Oral Laquinimod May Reduce Destructive Pathology in RRMS
Laquinimod appears to reduce brain MRI findings of inflammatory destruction in relapsing-remitting multiple sclerosis
Treatment with oral laquinimod may reduce MRI evidence of destructive brain pathology in persons with relapsing-remitting multiple sclerosis (RRMS), according to the results of a randomized trial reported online ahead of print September 12, 2013, in the Journal of Neurology, Neurosurgery and Psychiatry (Filippi et al., 2013). This drug is a new immune system modulator.
The results come from a trial called Assessment of OraL Laquinimod in PrEventing ProGRession in Multiple SclerOsis (ALLEGRO). The phase 3 study showed that oral laquinimod slowed disability and the progression of brain atrophy, suggesting that the drug may reduce tissue damage. “MRI techniques sensitive to the most destructive aspects of the disease were used to further investigate laquinimod's potential effects on inflammation and neurodegeneration,” wrote Massimo Filippi of the Neuroimaging Research Unit at the Vita-Salute San Raffaele University in Milan, Italy, and colleagues from the ALLEGRO Study Group.
In this study, 1106 participants with RRMS were assigned 1:1 to receive oral laquinimod (0.6 mg) or placebo, once daily for 24 months. At baseline, 12, and 24 months, participants underwent brain MRI. This allowed calculation of volumes of brain tissue in white matter (WM) containing nerve fibers, in gray matter (GM) containing brain cells, and in the thalamus, a central relay station processing sensory input and motor output.
Use of gadolinium contrast allowed visualization of “permanent black holes (PBH),” formed from gadolinium-enhancing and/or new lesions seen on T2 MRI sequencing. Other measurements of brain tissue damage were magnetization transfer ratio (MTR; a marker of brain tissue disruption) in normal-appearing brain tissue (NABT), WM, GM, and T2 lesions.
Proton MR spectroscopy allowed measurement of WM levels of N-acetylaspartate/creatine (NAA/Cr), a marker of nerve fiber and nerve cell integrity. In untreated persons with RRMS, NAA/Cr typically decreases by approximately 5% per year.
Less brain damage with laquinimod
Atrophy, or loss of brain tissue, is a marker of irreversible brain damage associated with progression of disability. At months 12 and 24, participants given laquinimod had lower rates of WM atrophy (p = 0.004 and p = 0.035, respectively) than those given placebo. They also had less GM atrophy at month 12 (p = 0.004).
Other improvements with laquinimod compared with placebo were slowing of thalamic atrophy at month 12 (p = 0.005) and month 24 (p = 0.003) and fewer PBH at 12 and 24 months evolving from active lesions (p < 0.05).

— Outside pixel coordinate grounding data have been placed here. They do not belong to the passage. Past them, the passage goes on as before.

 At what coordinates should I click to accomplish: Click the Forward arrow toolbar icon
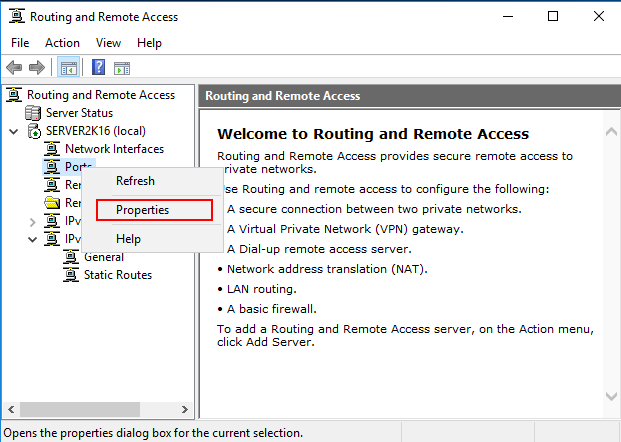[37, 67]
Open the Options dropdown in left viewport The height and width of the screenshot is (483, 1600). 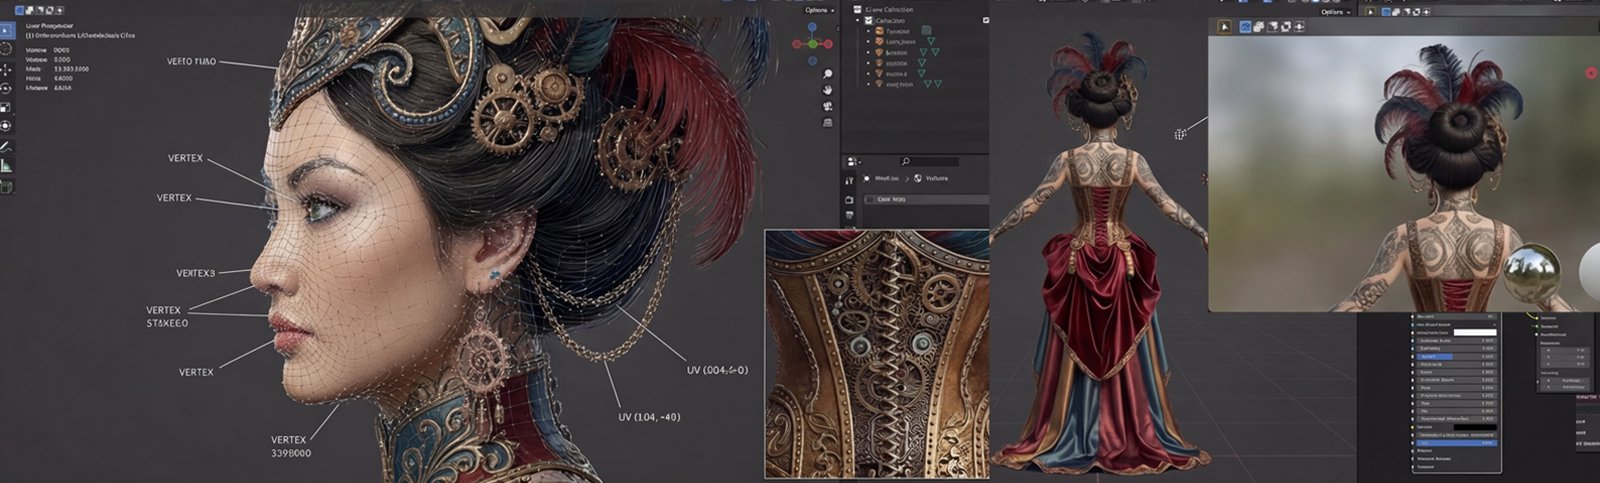point(819,10)
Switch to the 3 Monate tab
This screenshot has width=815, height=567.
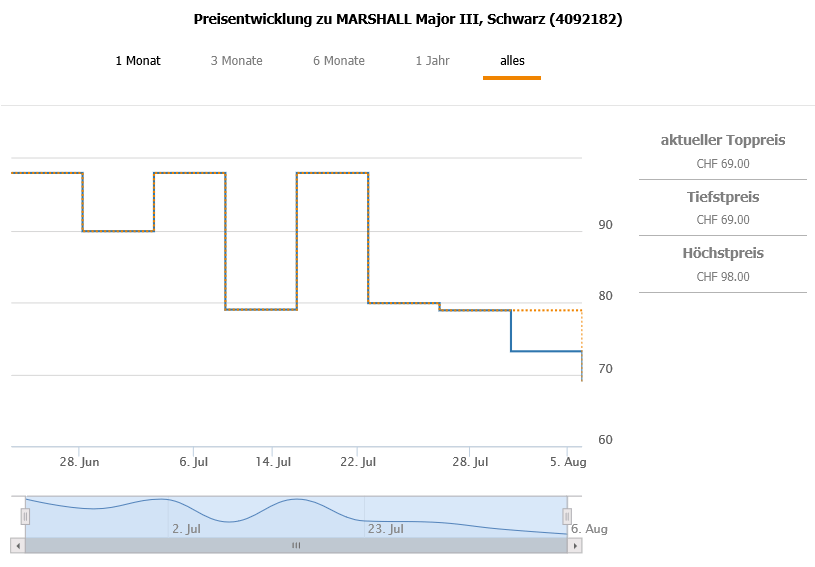pos(236,61)
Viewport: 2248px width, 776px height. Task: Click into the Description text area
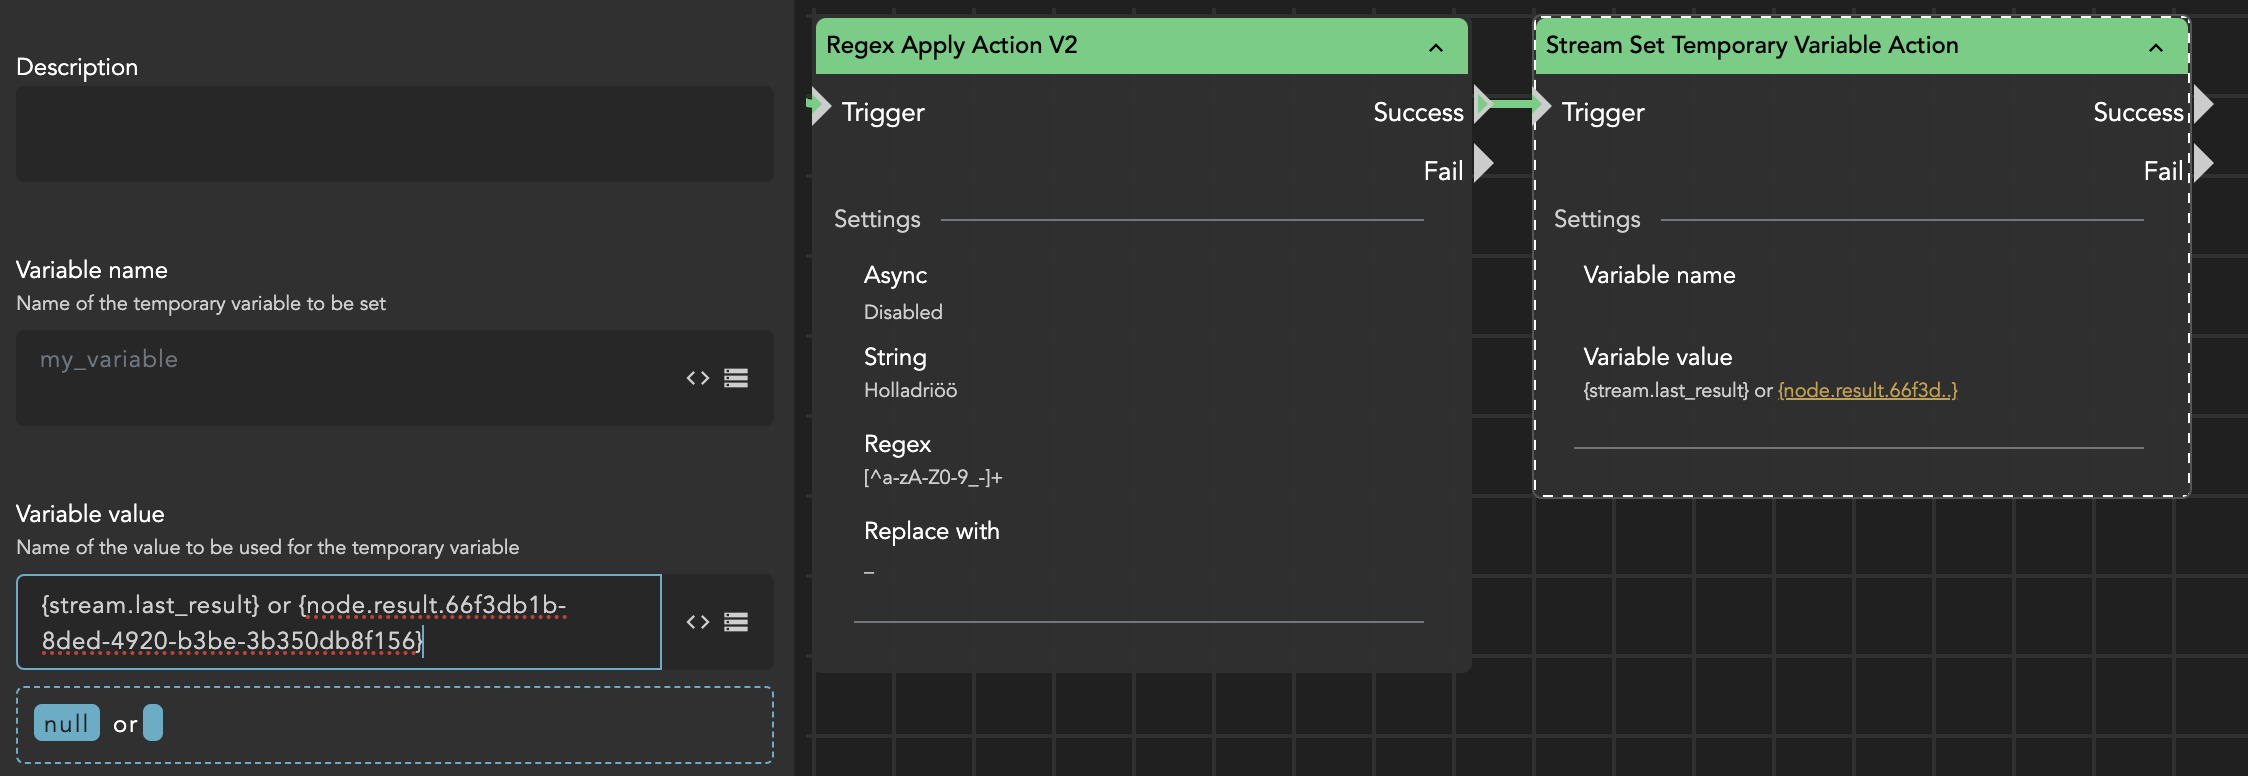click(394, 134)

In participants receiving placebo, but not in those receiving laquinimod, MTR decreased by month 24 in NABT (p = 0.015), WM (p = 0.011), and GM (p = 0.034).
“Together, results of these assessments made using a variety of MRI approaches indicate oral laquinimod is likely to exert a neuroprotective effect resulting in a reduced amount of irreversible brain tissue damage, which in turn might explain the observed ability of the drug to slow down disability accumulation in RRMS patients,” the study authors concluded.
Key open questions
- Why does oral laquinimod appear to have a greater neuroprotective effect against irreversible brain tissue damage during the first compared with the second year of treatment?
- Could oral laquinimod be used synergistically with other MS treatments for greater effect?
Disclosures
Teva Pharmaceutical Industries funded this study. Some of the study authors reported various financial disclosures involving Teva Pharmaceutical Industries Ltd., Genmab A/S, Bayer Schering Pharma, Biogen Idec, Merck Serono, Novartis, Pepgen Corporation, Fondazione Italiana Sclerosi Multipla, the Italian Ministry of Health and Cure PSP, Serono Symposia International Foundation, BioMS Medical, Pfizer, Glaxo, Acorda, Genzyme, Questcor, Abbott, Actelion, Advancell, Almirall Allozyne, Barofold, Bayer HealthCare Pharmaceuticals, Bayhill, CLC Behring, Elan, GeBeuro SA, Johnson and Johnson, Lilly, Mitsubishi Pharma, Novonordisk, Octapharma, Petimmune, Sanofi-Aventis, Roche, Teva, UCB, Xenoport and/or Wyeth.